◆ Dataset rows:
>> begin

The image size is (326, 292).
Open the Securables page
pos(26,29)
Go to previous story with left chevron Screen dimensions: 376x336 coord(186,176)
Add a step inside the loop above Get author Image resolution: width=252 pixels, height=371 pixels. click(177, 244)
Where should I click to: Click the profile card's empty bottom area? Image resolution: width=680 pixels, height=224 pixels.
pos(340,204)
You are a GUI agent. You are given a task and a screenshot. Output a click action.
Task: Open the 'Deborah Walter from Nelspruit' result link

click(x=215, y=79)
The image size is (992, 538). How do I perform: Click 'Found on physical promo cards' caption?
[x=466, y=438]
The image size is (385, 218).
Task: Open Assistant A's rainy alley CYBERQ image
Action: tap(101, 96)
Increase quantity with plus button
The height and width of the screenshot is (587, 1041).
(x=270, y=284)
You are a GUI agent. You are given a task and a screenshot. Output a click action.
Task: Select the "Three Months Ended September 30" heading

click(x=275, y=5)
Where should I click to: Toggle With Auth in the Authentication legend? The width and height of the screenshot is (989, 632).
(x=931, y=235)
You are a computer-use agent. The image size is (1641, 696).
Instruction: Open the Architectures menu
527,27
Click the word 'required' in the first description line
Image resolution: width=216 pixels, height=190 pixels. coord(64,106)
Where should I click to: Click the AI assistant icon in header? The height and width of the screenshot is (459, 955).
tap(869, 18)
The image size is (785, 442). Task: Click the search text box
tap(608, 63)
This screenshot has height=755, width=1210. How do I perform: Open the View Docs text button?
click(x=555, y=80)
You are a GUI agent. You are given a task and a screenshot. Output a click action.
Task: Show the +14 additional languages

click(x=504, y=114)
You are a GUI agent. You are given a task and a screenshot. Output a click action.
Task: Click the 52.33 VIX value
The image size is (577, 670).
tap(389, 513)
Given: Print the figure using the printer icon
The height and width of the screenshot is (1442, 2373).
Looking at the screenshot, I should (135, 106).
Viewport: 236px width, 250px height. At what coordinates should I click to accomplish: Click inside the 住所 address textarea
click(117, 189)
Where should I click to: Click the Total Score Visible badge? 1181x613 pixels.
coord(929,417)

>> end

◆ What to work on: Count how many lines of the items above contain the string "perform", matching case exactly. Give only the number.

◆ Solution: 2